Fighters and security officials from east Libyan forces among at least 33 killed in Benghazi attacks.

At least 33 people have been killed in a double car bombing in Libya's eastern city of Benghazi, according to officials.

Tuesday's first bomb went off outside Salmani neighbourhood's Bait Radwan mosque, frequented by the fighters of Brigade 210 from east Libyan security forces, the Libya Observer reported.

The second explosion occurred minutes later close to the first blast site after security and health officials arrived.

Ahmed al-Fituri, chief of a special investigation unit attached to the general command of east Libyan security forces, was killed in the first explosion; Libya Observer cited military sources as saying.

It was not immediately clear who was responsible.

The twin explosions shattered the relative calm that had recently returned to the country's second city, scene of more than three years of warfare from 2014 until late last year.

Benghazi conflict

Forces loyal to eastern-based commander Khalifa Haftar prevailed in Benghazi's conflict after protracted urban battles against its opponents that left parts of the port city in ruins.

There were several bombings during the latter stages of the conflict targeting figures linked to Haftar's Libyan National Army (LNA).

The LNA claimed victory in Benghazi in July, but sporadic clashes dragged on until last month, when it took control of its rivals' final holdout.

It has imposed strict military controls on Benghazi and other parts of eastern Libya.

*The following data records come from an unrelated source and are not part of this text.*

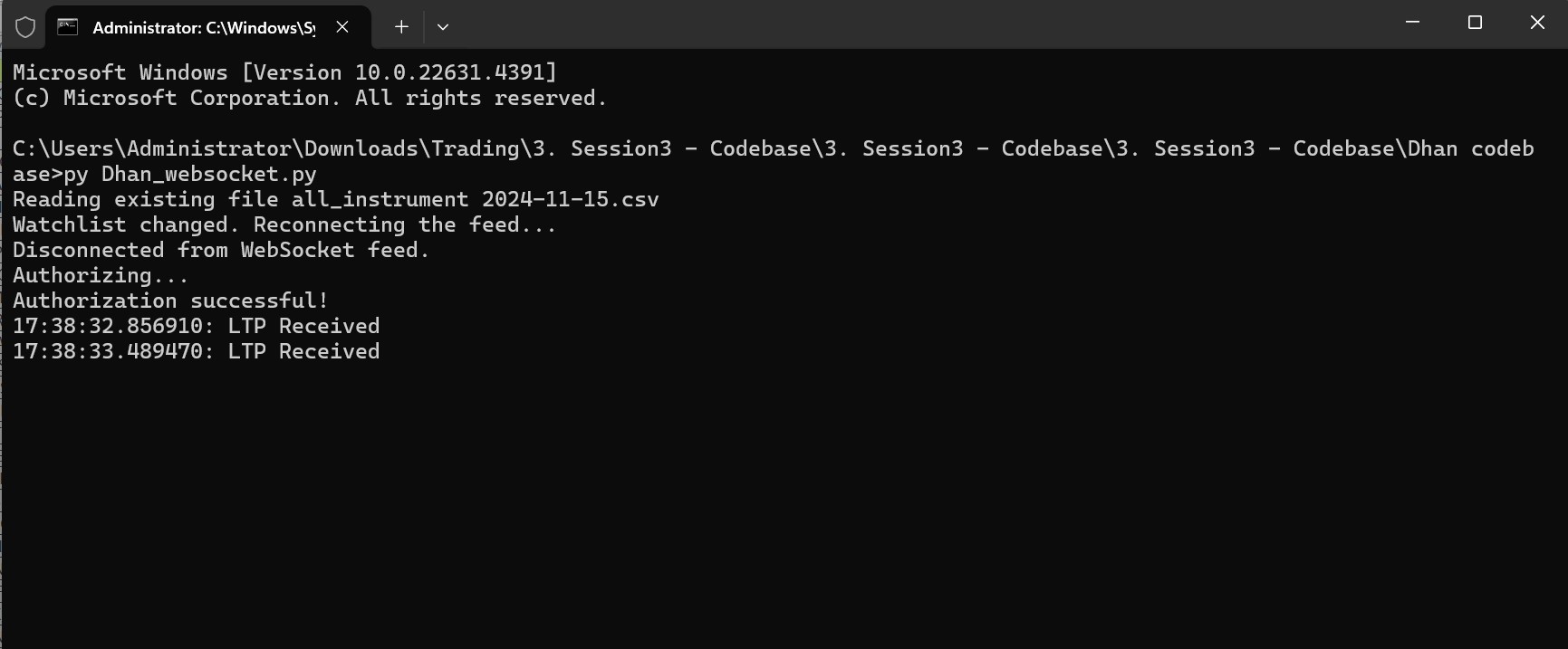Click the "Authorization successful!" message
This screenshot has width=1568, height=649.
click(x=170, y=301)
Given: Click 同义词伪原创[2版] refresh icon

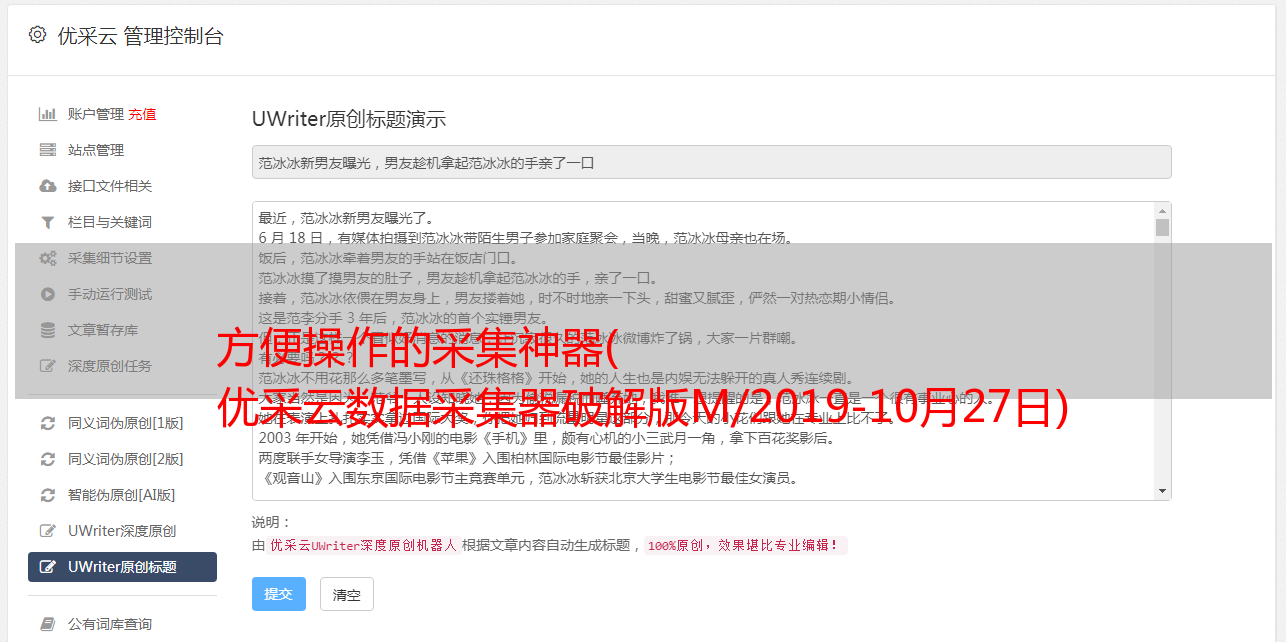Looking at the screenshot, I should [47, 459].
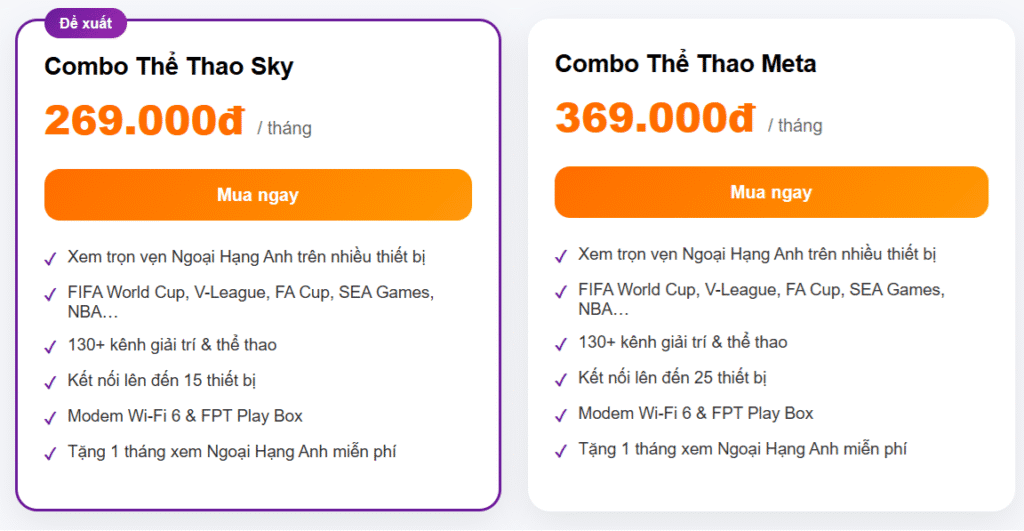The image size is (1024, 531).
Task: Click Sky card's Modem Wi-Fi 6 checkmark
Action: point(50,418)
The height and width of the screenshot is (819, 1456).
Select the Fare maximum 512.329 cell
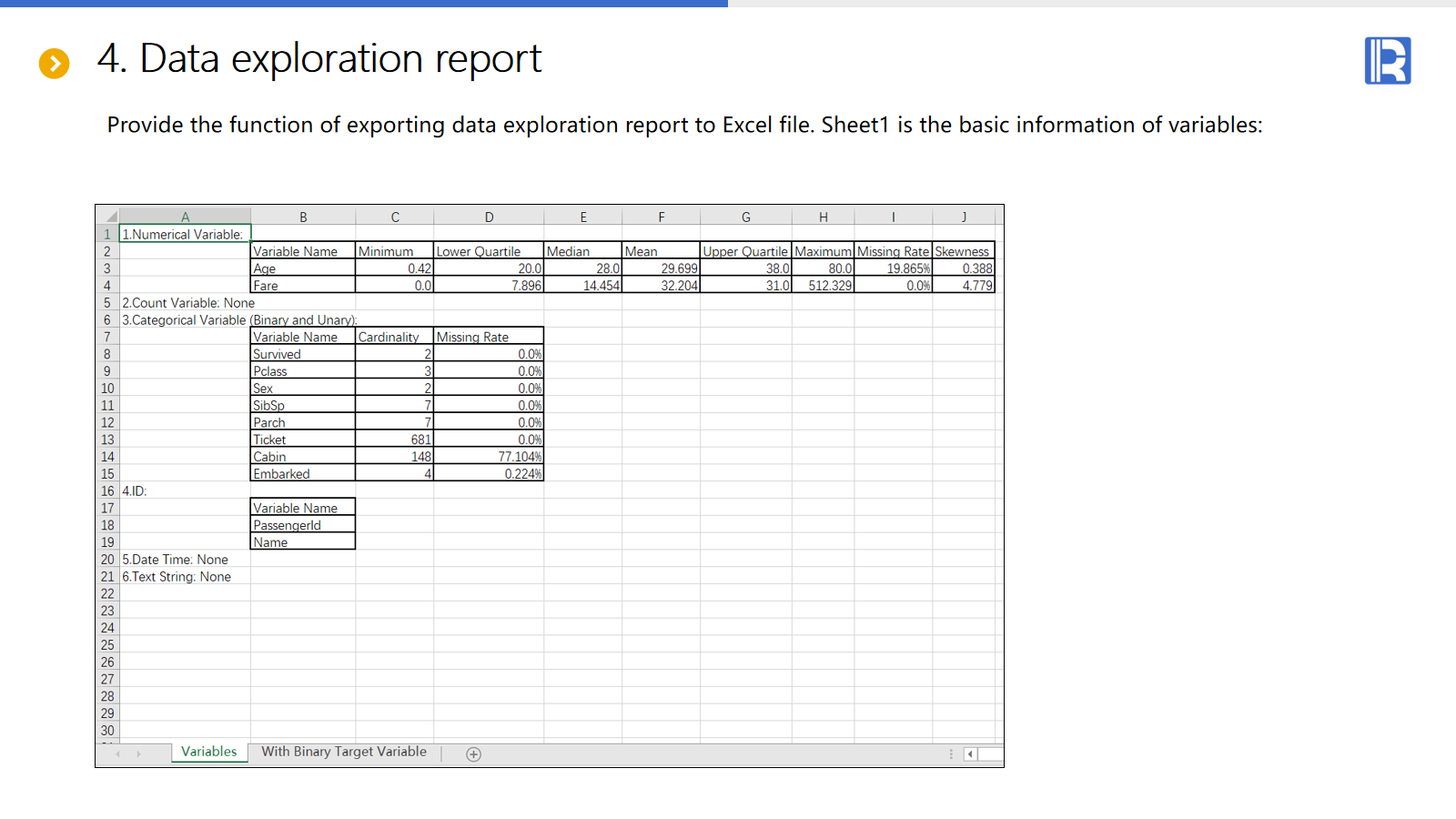coord(823,286)
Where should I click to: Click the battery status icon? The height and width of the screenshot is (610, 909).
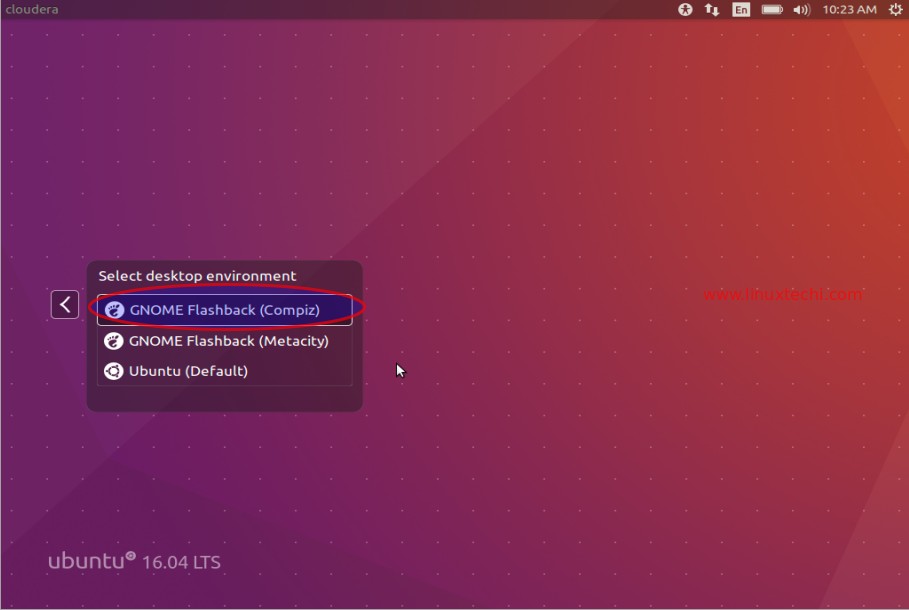[772, 9]
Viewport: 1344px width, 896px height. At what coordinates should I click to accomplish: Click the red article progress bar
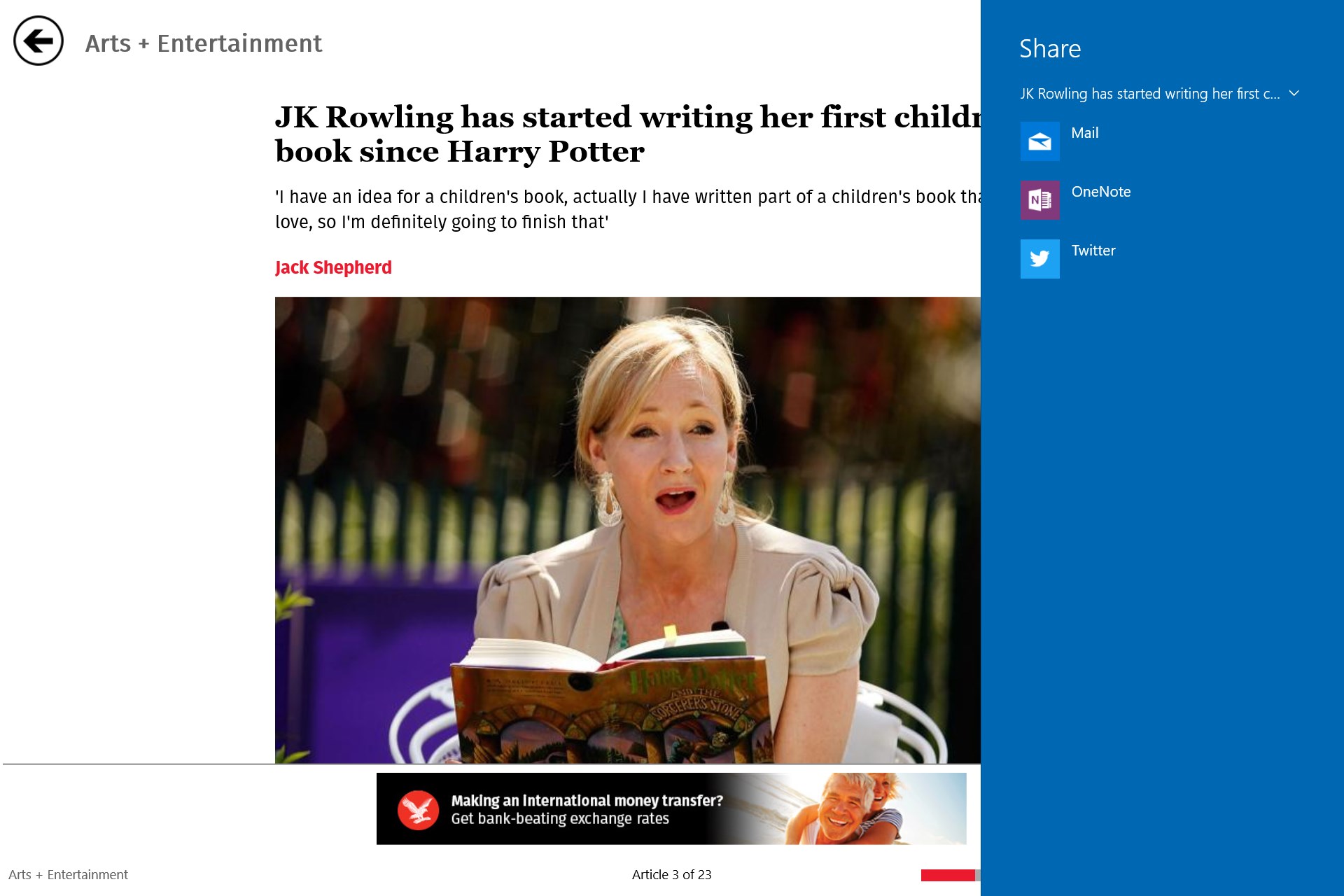click(948, 875)
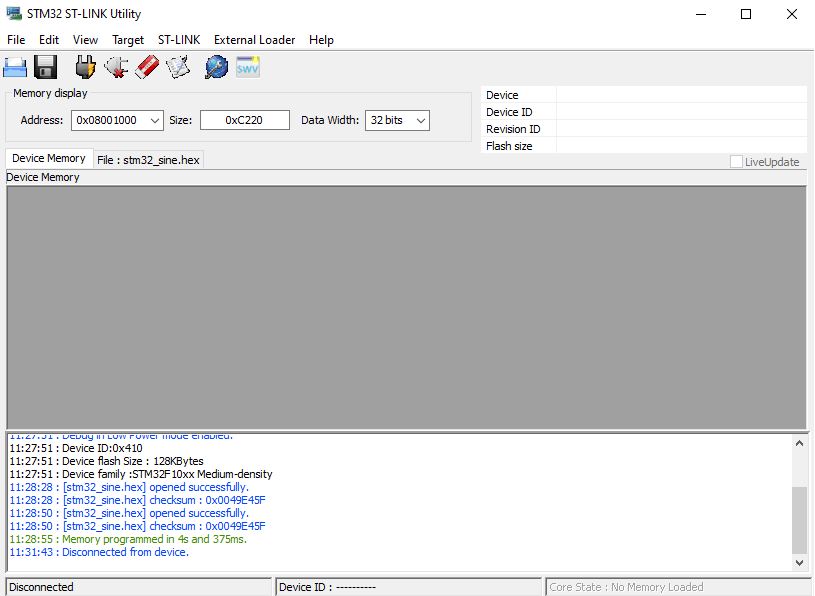Open the External Loader menu
The height and width of the screenshot is (596, 815).
[x=254, y=40]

The fighting in Benghazi was part of a broader conflict that developed in Libya after former ruler Muammar Gaddafi was removed from power and killed in a NATO-backed uprising in 2011.

The North African nation has had competing governments aligned with rival military factions based in Tripoli and the east since 2014.

The eastern government, which is aligned with Haftar's LNA and opposes an internationally backed government in the capital, declared three days of mourning after Tuesday's attack.

The United Nations condemned the attack on social media, saying that direct or indiscriminate attacks on civilians are prohibited under international humanitarian law and constitute war crimes.